* [WHAT YOU WILL DO]: Arrange the lines below as a numbered list, omitting any blank lines and leaving the pictures out.

┌─ ITEMS

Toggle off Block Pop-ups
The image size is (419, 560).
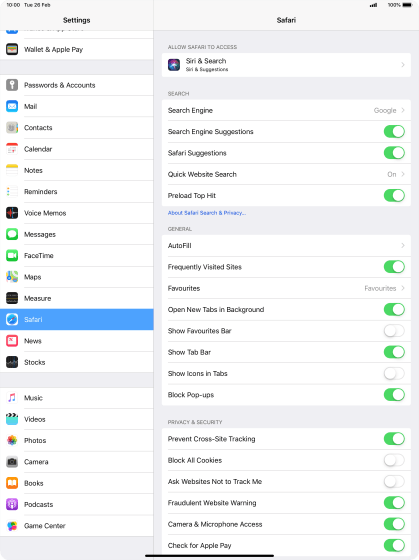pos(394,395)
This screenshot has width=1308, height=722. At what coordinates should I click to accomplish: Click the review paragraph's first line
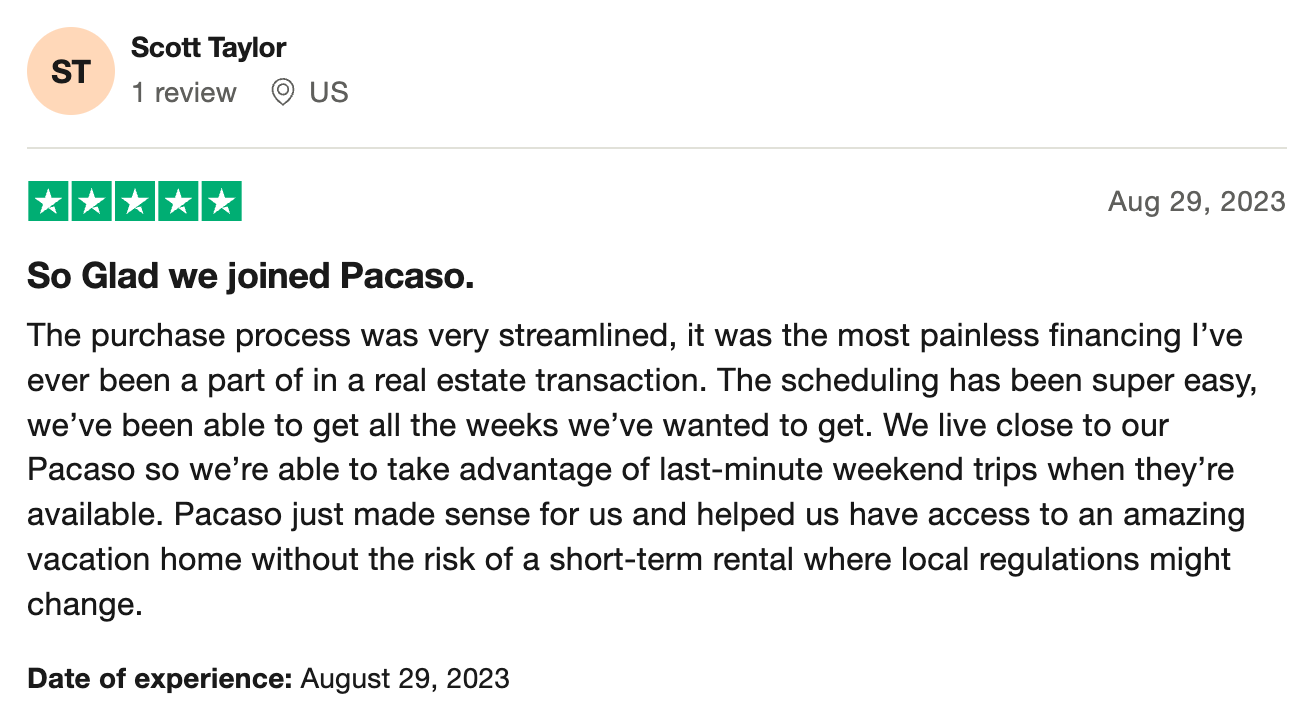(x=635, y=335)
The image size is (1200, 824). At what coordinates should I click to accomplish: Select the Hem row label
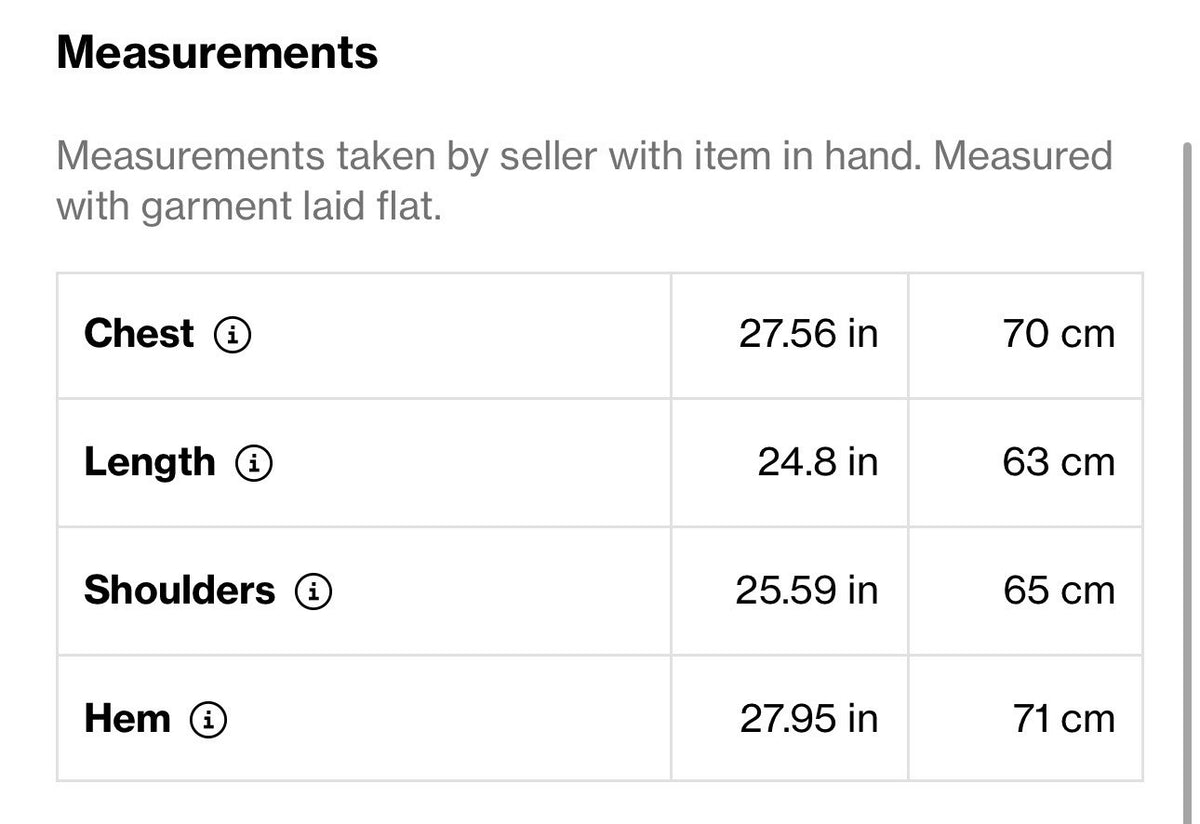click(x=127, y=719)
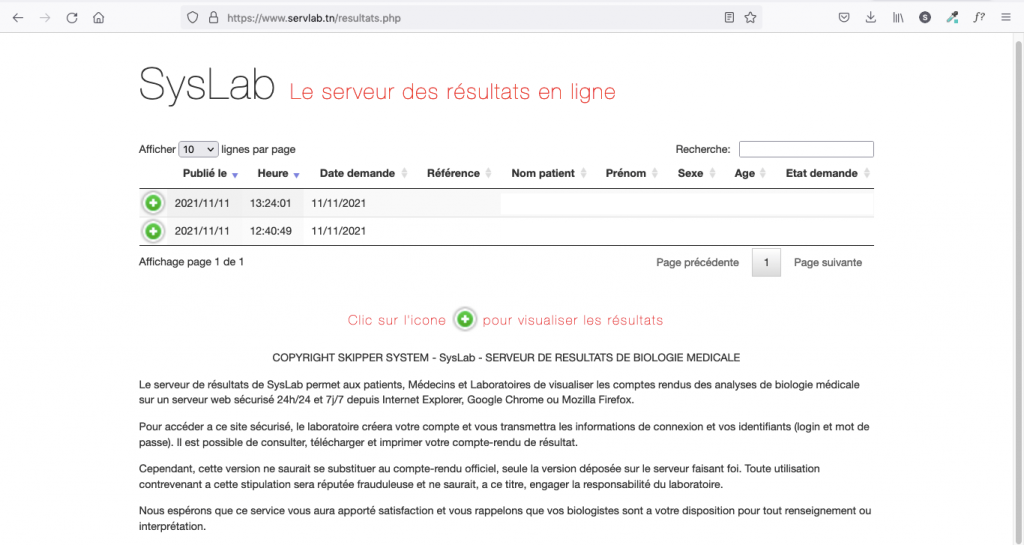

└─

* [SOLVED EXERCISE]:
1. Toggle off Block Pop-ups
2. The image size is (419, 560).
3. pos(394,395)
4. This screenshot has width=1308, height=722. At what coordinates should I click to accomplish: Click the review paragraph's first line
5. (x=635, y=335)
6. The image size is (1200, 824). At what coordinates should I click to accomplish: Select the Hem row label
7. click(x=127, y=719)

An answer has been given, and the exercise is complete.